§ Records excerpted from a collection:
* * *
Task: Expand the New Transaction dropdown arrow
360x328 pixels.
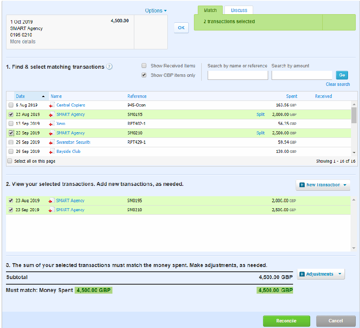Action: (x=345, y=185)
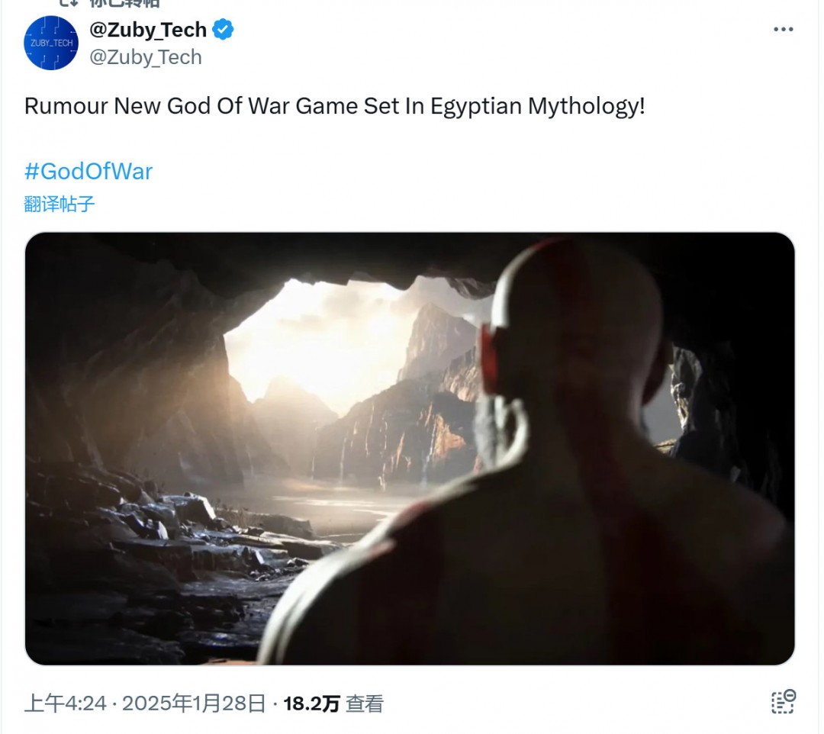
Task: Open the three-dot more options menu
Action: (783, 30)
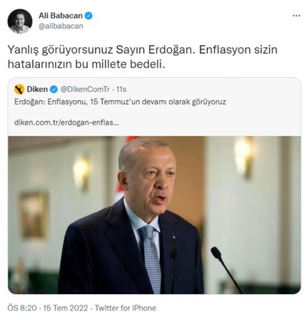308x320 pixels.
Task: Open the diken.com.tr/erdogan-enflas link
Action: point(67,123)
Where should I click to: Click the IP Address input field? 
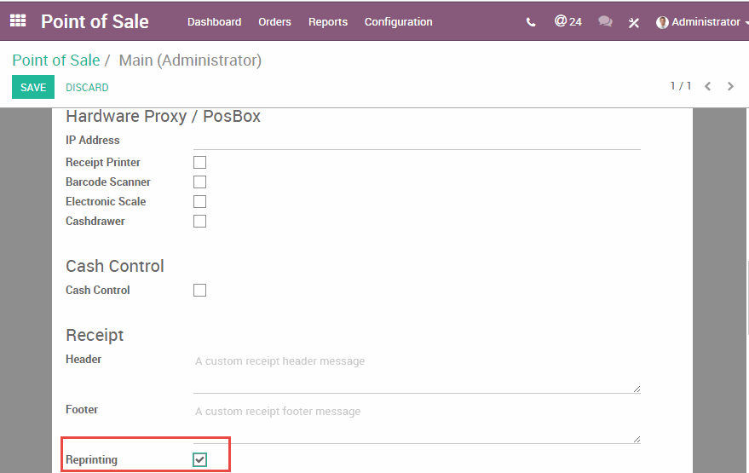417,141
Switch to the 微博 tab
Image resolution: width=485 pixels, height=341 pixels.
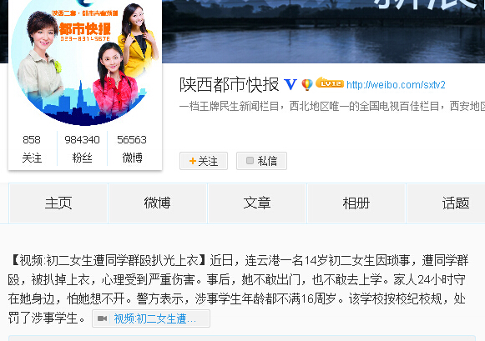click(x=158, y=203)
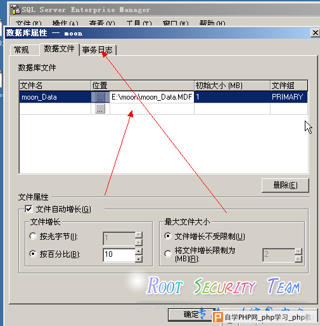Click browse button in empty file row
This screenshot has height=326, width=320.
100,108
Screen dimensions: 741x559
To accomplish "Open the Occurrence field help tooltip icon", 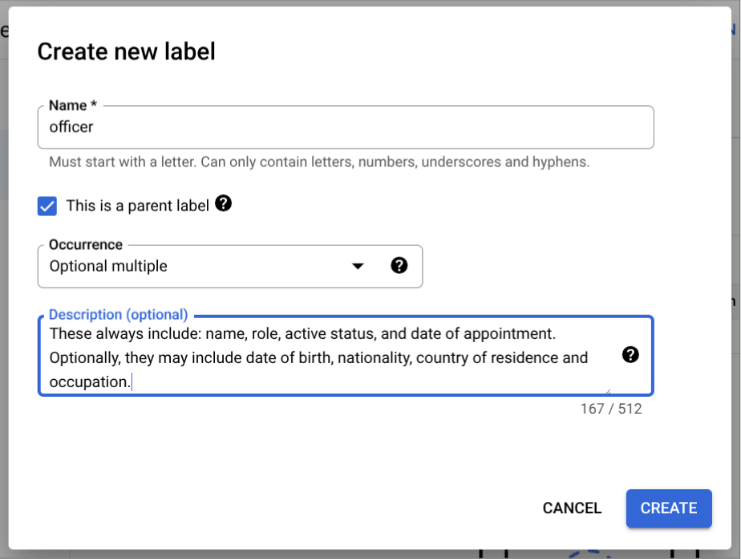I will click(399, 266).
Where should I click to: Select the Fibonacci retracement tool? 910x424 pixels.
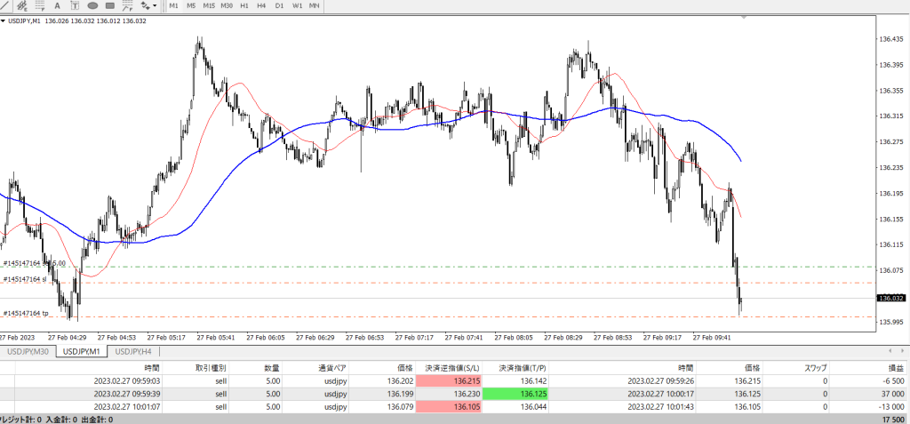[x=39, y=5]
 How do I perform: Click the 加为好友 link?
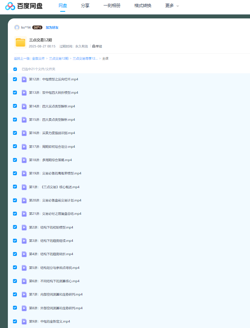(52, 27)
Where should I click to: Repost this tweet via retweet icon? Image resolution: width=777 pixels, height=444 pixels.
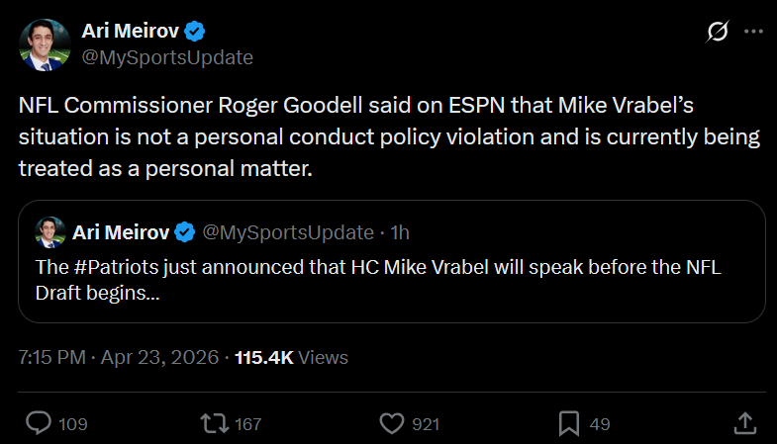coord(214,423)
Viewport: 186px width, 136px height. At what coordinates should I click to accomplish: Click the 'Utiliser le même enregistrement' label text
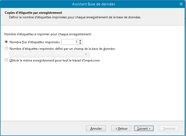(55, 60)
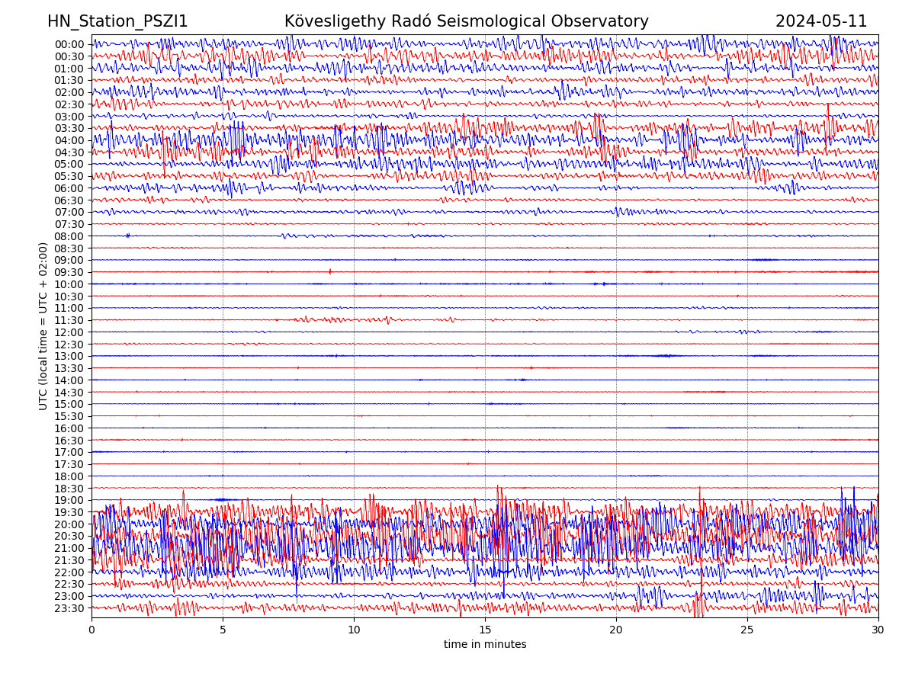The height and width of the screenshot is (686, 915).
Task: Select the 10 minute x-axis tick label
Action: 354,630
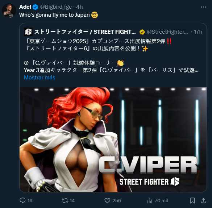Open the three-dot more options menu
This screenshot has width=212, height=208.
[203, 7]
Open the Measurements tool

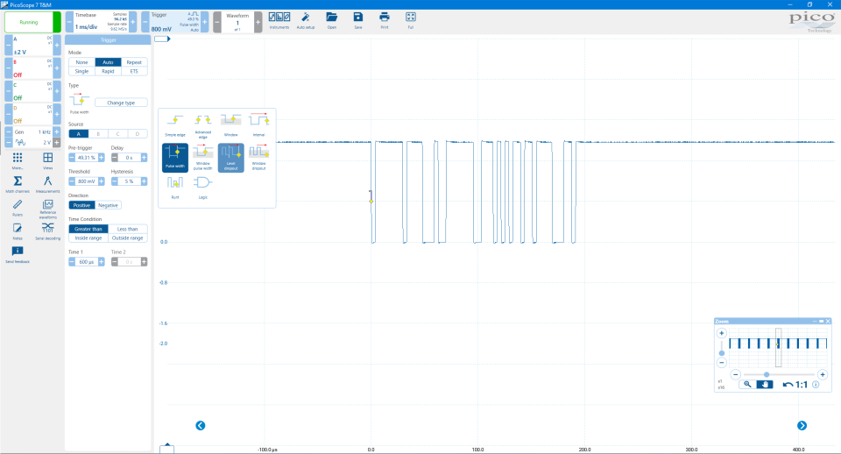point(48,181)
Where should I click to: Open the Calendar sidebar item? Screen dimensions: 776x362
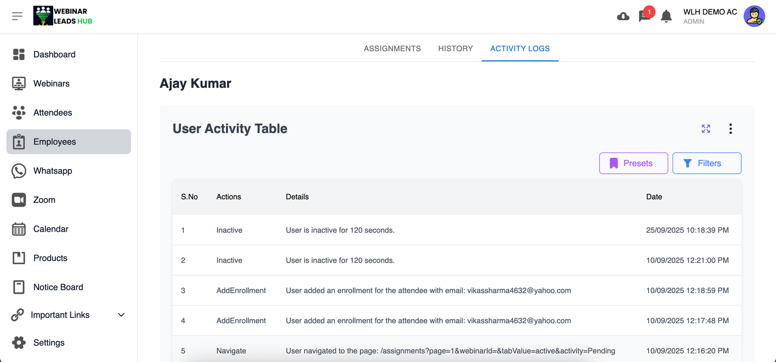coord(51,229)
* * *
§ Exercise instructions: Exactly the lines from the one containing "How do I perform: Click the 加为好友 link?" to the final line of the entries are wanted; please write them out, both ends included, but not the pictures.

§ Your solution:
 How do I perform: Click the 加为好友 link?
(52, 27)
Where should I click to: Repost this tweet via retweet icon? Image resolution: width=777 pixels, height=444 pixels.
coord(214,423)
Viewport: 186px width, 136px height. At what coordinates should I click to accomplish: Click the 'Utiliser le même enregistrement' label text
(55, 60)
The height and width of the screenshot is (686, 915).
Task: Select the 10 minute x-axis tick label
Action: 354,630
Open the three-dot more options menu
This screenshot has width=212, height=208.
[203, 7]
Open the Measurements tool

point(48,181)
Where should I click to: Open the Calendar sidebar item? Screen dimensions: 776x362
coord(51,229)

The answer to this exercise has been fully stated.